EXTRACT TO READ:
---------------

Then, we modify the GenericTimeLibrary struct with a trait bound:

struct GenericTimeLibrary<T: WasAuthored> {
	texts: Vec<T>,
}

At this point, rustanalyzer should immediately point out an error where we tried to push a String into the GenericTimeLibrary:

the trait bound `String: WasAuthored` is not satisfied
the trait `WasAuthored` is not implemented for `String`

This tells is that String does not satisfy the given trait bound. But, at the moment, neither does Book. We need to implement WasAuthored for book:

impl WasAuthored for Book {

}

At this point, we get a little help from the compiler. This trait requires that we implement our predefined methods for the struct.

not all trait items implemented, missing: `fn get_title`, `fn get_author`rust-analyzerE0046

After updating the implementation:

impl WasAuthored for Book {
    fn get_author(&self) -> String {
        format!("Author: {}", self.author)
    }

    fn get_title(&self) -> String {
        format!("Title: {}", self.title)
    }
}

we can add Books to the library.

At this point, however, we run into a problem with the other authored type: Scroll when we try to push one into the library:

mismatched types
expected `Book`, found `Scroll`

Rusts type system enforces that all items in the Vec must have the same type. Since we instantiated the library with a Vec<Book>, it cannot later accept a scroll, even if both implement the WasAuthored trait.

Instead, we have to use a trait object instead of the generic type. A trait object will allow us to achieve dynamic dispatch, enabling polymorphism. This will allow us to work with types that implement the WasAuthored trait, even if the compiler cannot know their type at compile time. And, since the type is not known at compile time, we must Box it so that our data is stored on the heap.

---------------

COLLECTED MATERIAL:
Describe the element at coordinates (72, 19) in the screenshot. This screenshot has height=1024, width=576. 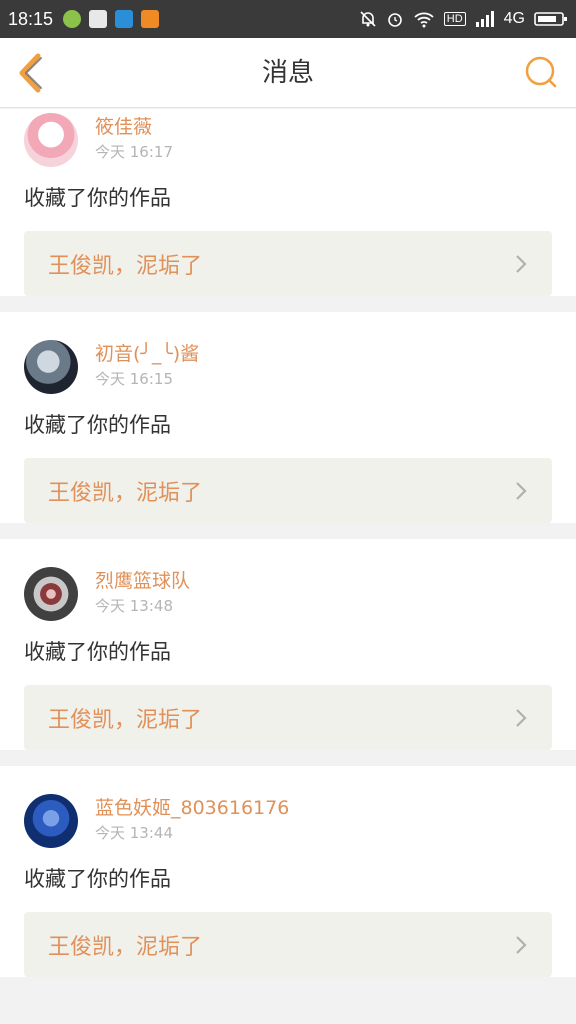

---------------

WHAT YOU WILL DO:
1. Rewrite the part of the Rust traits tutorial starting at "After updating the" and ending at "to the library.", and swap "get_title" for "get_name".
2. Carry on the Rust traits tutorial after its last sentence.

ANSWERS PROVIDED:
1.
After updating the implementation:

impl WasAuthored for Book {
    fn get_author(&self) -> String {
        format!("Author: {}", self.author)
    }

    fn get_name(&self) -> String {
        format!("Title: {}", self.title)
    }
}

we can add Books to the library.

2.
struct GenericTimeLibrary {
    texts: Vec<Box<dyn WasAuthored>>,
}

Of course, that means we lose access to the specific type information of our objects, and must now use Box whenever we push into the library:

let scroll = Scroll{
	title: String::from("Dead Sea Parchment A"),
	author: String::from("Ancient Person")
};

library.texts.push(Box::new(scroll));

Now, we have a generic struct with the ability to restrict what kind of data it can accept.

Lifetimes

You may have noticed that, in the Book and Scroll structs, the author and title structs are owned strings. It's not always possible, or efficient, to have our structs own all their fields. Sometimes, we can only have a reference to them:

struct Book {
	title: String,
	author: &str,
}

In the above case, the Book author is a string reference. The compiler will immediately tell us, after making this change, that this can lead to problems:

missing lifetime specifier
expected named lifetime parameter

main.rs(24, 12): consider introducing a named lifetime parameter: `<'a>`, `'a `

Realising why this can be a problem was one of the key takeaways from my time with C++.

If we have a field in a struct that is a reference, there's the possibility that the struct may outline the data to which it references. In C++, this would result in a dangling pointer and could lead to undefined behaviour if we tried to access the de-allocated memory.

The lifetime parameter, 'a, explicitly ties the lifetime of the struct to that of the referenced data. This ensures that the underlying data in &str lives at least as long as the data from which it is referenced.

This very contrived example shows this in practice:

let book;

{
	let author = Author {
		name: String::from("Douglas Adams")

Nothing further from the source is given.